Su questi vizi originari di assetto si innestano quelli ‘dinamici’, che Viesti segnala e spiega con grande linearità: la complessiva debolezza attuativa, affidata ad amministrazioni impreparate in termini di capacità progettuale anche per una decennale politica di ‘tagli’ che hanno colpito con specifica intensità le amministrazioni del Mezzogiorno; quello di una declinazione meridionalista del PNRR che non è capace, per i meccanismi di allocazione delle risorse, di assicurare con certezza l’effettivo rispetto dei target di spesa destinata al Sud individuati dal legislatore; sino ad arrivare alla forte ‘politicizzazione’ della guida dell’esercizio finanziario, che ha visto il recente accentramento della sua regia presso la Presidenza del Consiglio e la sostituzione, al momento dell’avvicendamento tra il governo Draghi e l’esecutivo guidato da Giorgia Meloni, di diversi dei responsabili amministrativi che avevano guidato la fase di avvio.
Il risultato di questo mix di indicazioni, come scrive Viesti, è un PNRR che “non riuscirà a cambiare l’Italia”. Se questo è vero, si deve far di tutto, però, per non derubricarlo ad “occasione persa”. E per questo Viesti ci indica come coglierne, anche in questa fase avanzata, tutte le sue potenzialità. Innanzitutto prestando la massima attenzione alla sua completa e tempestiva realizzazione; assicurando, poi, il più stretto coordinamento con le altre risorse finanziarie disponibili – dal Piano complementare ai Fondi strutturali, da Repower EU, sino alle dotazioni del livello regionale – e, soprattutto, lavorando al riaprirsi di ogni possibile spazio di confronto, nelle istituzioni e nella società, rispetto alle opzioni di sviluppo possibili per il nostro Paese.
Ma è anche la prospettiva futura che, secondo Viesti, deve modificarsi a seguito di questo passaggio così rilevante per la ‘cultura’ dell’intervento pubblico italiano ed europeo. Il Piano Italia Domani – sin dal suo titolo geneticamente orientato al futuro – può, infatti, costituire una semplice “parentesi” ovvero segnare “l’avvio di un periodo differente”. Sta, quindi, tutta qui la sfida politica ed amministrativa che l’Italia ha di fronte nei prossimi anni: quella di far sì che “i processi di cambiamento” avviati con il PNRR si estendano e si consolidino. Ecco che osservato sotto questa angolatura il Piano Italia Domani va quindi tratto fuori da uno sguardo attento esclusivamente a risorse finanziarie, regole e riforme e portato, invece, anche su un altro piano: di ben maggiore ambizione.
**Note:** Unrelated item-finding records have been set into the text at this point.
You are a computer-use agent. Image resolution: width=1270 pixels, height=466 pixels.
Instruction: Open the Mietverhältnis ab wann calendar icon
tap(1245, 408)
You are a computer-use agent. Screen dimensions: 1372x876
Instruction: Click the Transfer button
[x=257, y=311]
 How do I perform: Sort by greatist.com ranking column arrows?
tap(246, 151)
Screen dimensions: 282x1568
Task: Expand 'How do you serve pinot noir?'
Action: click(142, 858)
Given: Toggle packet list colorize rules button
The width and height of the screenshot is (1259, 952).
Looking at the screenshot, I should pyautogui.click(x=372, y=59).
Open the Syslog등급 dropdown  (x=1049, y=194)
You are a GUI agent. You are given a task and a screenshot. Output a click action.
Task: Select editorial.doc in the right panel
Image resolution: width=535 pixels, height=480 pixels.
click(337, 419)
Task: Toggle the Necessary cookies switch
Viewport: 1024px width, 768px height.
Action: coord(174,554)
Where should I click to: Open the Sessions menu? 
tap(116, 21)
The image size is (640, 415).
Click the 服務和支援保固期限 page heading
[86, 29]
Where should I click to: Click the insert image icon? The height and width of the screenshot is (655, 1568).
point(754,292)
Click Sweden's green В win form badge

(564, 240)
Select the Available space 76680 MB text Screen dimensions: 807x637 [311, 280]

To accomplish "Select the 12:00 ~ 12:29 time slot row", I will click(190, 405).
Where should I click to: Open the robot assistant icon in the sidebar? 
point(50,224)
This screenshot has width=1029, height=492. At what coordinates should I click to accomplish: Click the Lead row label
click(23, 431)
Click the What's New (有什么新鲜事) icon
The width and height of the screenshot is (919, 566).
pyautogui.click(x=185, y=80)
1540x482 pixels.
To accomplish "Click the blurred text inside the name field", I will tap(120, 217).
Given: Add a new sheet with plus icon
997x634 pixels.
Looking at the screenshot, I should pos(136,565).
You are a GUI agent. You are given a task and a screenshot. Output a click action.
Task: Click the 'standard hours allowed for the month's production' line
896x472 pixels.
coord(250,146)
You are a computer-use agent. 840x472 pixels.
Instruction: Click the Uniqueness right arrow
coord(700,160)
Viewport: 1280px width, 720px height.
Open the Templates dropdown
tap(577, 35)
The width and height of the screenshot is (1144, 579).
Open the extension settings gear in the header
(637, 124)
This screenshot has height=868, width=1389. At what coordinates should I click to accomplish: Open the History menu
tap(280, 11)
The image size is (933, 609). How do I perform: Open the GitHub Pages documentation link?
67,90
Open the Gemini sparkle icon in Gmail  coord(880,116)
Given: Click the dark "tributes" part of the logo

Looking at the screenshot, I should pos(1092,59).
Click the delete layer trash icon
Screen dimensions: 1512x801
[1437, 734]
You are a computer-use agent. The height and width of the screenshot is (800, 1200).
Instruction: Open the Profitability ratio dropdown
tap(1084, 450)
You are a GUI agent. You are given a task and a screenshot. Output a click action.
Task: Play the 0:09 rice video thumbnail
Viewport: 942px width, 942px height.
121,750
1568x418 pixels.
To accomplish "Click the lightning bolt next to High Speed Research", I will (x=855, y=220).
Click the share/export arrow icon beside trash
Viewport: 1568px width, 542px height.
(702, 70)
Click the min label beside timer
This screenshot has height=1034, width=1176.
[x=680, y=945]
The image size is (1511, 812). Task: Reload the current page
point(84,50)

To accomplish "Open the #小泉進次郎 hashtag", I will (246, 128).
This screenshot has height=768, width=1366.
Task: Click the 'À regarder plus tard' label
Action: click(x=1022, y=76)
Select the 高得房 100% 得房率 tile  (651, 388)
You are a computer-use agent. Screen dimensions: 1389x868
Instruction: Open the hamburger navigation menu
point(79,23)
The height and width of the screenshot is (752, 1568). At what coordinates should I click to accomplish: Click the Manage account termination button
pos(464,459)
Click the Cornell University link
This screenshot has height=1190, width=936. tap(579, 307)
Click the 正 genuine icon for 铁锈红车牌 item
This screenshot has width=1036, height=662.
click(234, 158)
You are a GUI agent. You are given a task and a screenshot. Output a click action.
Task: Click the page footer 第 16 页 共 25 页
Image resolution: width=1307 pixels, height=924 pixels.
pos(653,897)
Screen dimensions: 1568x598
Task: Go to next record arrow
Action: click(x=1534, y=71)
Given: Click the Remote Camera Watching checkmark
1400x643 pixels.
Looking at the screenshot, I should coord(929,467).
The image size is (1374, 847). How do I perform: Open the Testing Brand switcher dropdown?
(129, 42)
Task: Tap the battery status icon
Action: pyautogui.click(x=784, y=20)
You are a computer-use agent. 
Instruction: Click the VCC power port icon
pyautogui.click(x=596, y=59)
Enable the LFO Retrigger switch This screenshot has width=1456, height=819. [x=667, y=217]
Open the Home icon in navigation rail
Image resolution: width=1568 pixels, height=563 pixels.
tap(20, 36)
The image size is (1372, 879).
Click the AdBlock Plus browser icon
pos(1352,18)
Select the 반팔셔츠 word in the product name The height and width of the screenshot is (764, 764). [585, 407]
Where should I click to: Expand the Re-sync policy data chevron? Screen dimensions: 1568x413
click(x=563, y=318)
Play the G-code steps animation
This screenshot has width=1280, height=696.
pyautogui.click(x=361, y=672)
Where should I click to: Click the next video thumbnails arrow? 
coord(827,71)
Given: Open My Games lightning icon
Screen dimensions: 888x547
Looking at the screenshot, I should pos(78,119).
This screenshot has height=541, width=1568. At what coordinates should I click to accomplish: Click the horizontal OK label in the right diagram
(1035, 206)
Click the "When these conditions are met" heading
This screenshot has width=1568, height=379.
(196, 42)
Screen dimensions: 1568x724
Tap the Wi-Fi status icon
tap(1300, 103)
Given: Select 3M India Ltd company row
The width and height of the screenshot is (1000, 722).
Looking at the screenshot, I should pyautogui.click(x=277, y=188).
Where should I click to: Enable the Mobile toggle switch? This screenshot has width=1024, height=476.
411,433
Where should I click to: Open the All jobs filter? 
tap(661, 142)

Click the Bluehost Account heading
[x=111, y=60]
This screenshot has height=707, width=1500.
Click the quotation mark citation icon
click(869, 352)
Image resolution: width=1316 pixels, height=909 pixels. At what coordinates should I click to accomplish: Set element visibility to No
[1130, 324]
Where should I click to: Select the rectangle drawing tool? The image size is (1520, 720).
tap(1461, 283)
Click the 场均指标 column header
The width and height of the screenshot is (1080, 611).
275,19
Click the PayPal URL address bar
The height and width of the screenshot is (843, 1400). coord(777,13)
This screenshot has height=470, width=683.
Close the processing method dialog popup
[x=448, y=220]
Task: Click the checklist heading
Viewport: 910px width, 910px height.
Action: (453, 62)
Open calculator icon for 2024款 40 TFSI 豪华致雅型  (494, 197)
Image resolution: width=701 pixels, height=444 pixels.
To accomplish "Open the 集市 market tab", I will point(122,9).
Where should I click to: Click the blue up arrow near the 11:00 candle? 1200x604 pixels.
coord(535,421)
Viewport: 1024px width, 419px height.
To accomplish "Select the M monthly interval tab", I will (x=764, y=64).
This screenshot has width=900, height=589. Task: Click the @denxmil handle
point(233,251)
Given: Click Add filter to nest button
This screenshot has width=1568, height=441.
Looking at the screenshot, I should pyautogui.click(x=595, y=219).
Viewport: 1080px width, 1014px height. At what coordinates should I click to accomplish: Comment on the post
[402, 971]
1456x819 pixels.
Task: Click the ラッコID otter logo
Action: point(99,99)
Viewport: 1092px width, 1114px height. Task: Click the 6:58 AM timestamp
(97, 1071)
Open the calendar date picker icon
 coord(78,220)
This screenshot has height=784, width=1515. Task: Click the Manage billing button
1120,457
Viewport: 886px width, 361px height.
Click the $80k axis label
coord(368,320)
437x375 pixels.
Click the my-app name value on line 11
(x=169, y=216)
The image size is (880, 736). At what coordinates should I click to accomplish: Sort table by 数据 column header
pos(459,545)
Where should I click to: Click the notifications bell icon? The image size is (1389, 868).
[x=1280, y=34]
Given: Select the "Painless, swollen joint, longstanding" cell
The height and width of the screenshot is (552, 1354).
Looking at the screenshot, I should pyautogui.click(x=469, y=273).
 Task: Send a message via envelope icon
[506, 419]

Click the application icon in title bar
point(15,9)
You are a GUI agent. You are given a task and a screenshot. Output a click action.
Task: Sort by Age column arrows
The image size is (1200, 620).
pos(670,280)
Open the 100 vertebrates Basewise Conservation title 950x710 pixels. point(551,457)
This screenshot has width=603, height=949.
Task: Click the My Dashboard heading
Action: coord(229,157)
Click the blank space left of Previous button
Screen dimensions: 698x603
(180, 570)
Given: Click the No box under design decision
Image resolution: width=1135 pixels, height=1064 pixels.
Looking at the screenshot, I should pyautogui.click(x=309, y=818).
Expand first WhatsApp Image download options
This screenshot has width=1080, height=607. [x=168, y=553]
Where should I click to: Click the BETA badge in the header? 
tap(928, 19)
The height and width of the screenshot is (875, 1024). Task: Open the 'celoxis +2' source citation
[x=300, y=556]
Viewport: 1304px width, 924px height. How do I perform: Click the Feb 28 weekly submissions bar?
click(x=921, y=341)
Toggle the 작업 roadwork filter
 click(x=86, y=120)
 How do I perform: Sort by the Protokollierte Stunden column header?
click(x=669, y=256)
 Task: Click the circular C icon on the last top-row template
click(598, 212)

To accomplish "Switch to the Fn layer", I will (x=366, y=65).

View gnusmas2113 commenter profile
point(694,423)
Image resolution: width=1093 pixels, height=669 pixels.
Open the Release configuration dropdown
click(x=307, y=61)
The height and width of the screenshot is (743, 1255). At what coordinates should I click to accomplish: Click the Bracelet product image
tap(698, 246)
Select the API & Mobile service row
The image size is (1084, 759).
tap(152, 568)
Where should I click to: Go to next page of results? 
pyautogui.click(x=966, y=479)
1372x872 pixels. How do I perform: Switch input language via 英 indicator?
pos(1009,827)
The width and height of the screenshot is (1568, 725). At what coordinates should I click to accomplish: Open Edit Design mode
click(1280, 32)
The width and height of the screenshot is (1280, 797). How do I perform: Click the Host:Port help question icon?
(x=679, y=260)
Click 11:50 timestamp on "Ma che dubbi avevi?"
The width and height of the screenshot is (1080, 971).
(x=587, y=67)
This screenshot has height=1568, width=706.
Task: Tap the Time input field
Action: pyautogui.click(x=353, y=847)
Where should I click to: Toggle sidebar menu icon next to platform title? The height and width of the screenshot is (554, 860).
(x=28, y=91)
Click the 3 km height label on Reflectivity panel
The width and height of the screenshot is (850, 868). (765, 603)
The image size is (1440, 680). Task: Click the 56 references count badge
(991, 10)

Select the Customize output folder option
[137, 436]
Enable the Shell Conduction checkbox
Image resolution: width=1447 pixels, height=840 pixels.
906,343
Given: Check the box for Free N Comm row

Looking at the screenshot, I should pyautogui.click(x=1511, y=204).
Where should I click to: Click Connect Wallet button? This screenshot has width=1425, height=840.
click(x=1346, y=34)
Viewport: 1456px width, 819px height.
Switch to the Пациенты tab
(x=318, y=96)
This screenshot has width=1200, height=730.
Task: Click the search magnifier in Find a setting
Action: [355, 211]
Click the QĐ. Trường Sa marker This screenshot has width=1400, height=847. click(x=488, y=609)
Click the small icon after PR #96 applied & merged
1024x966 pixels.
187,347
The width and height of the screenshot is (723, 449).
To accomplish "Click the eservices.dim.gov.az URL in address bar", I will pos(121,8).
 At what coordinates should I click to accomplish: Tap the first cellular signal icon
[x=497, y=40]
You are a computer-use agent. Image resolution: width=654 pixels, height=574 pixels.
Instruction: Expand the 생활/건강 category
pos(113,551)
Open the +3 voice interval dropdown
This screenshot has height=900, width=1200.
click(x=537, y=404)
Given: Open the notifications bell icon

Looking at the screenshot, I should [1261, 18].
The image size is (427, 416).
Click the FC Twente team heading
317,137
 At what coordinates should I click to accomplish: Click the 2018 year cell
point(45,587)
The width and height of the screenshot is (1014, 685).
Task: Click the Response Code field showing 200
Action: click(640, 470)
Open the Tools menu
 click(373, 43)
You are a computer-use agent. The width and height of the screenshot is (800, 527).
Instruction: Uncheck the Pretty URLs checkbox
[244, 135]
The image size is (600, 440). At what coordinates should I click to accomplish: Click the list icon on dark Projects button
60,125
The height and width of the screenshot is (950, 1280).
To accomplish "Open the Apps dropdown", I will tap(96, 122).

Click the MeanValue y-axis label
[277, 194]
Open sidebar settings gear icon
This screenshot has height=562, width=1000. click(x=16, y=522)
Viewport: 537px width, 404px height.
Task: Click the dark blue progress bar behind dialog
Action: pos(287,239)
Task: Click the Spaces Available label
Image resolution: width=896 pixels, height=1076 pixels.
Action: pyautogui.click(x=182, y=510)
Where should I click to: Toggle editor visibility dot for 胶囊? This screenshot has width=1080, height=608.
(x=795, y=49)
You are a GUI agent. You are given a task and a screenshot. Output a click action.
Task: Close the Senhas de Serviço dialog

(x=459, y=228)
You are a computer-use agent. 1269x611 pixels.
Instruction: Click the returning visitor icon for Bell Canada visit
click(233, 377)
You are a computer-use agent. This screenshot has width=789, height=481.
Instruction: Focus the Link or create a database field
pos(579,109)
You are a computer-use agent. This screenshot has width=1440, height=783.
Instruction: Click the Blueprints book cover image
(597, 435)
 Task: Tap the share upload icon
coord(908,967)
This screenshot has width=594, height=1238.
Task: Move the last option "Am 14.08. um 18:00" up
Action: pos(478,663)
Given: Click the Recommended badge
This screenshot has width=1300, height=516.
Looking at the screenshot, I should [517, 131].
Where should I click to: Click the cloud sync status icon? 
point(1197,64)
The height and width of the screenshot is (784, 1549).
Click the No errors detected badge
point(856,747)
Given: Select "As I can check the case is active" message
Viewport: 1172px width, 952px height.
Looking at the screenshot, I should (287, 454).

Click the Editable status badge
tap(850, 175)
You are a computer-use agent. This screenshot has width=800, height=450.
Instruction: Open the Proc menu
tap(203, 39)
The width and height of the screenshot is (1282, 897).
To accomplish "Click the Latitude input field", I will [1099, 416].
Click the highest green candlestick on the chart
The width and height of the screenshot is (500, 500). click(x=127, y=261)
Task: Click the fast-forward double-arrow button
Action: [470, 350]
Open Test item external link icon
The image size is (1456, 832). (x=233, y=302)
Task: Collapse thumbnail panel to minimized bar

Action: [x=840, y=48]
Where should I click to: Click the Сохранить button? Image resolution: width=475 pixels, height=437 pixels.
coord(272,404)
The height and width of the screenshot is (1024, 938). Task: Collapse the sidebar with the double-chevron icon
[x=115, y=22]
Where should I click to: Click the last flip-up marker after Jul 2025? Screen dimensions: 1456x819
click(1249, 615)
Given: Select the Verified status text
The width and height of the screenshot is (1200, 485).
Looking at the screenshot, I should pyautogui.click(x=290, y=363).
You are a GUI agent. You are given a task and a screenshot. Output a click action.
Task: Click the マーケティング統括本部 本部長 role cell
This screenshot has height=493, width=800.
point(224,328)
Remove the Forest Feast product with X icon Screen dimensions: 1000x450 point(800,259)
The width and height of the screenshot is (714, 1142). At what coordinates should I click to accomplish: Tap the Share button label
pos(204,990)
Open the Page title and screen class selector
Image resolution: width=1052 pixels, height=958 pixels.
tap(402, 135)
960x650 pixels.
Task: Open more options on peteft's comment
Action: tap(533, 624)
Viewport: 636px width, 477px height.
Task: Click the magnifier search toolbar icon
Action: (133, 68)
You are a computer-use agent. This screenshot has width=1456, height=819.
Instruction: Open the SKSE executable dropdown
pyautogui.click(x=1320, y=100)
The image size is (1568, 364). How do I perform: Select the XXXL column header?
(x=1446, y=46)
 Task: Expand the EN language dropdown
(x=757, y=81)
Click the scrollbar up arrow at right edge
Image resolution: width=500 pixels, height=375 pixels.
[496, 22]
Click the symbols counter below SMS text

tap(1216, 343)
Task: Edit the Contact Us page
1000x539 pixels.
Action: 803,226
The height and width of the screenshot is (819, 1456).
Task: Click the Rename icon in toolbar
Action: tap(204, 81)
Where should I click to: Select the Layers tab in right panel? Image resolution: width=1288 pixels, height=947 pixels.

Quello del considerarlo per quello che esso effettivamente è: un programma di interventi che può e deve cambiare le cose e che – sia a questo stadio avanzato del suo iter, sia in prospettiva futura – deve essere posto in grado di dare al meglio il suo essenziale contributo alla dotazione italiana di beni pubblici, alla competitività della sua impresa, alla complessiva ‘sostenibilità’ del suo sviluppo. E, insieme, ritenerlo uno strumento essenziale per concorrere – dal punto di vista istituzionale, del rapporto pubblico-privato, della promozione di un’idea condivisa di sviluppo – alla ricostruzione di quello “spirito repubblicano” che solo può contribuire, nel profondo, ad un rilancio italiano.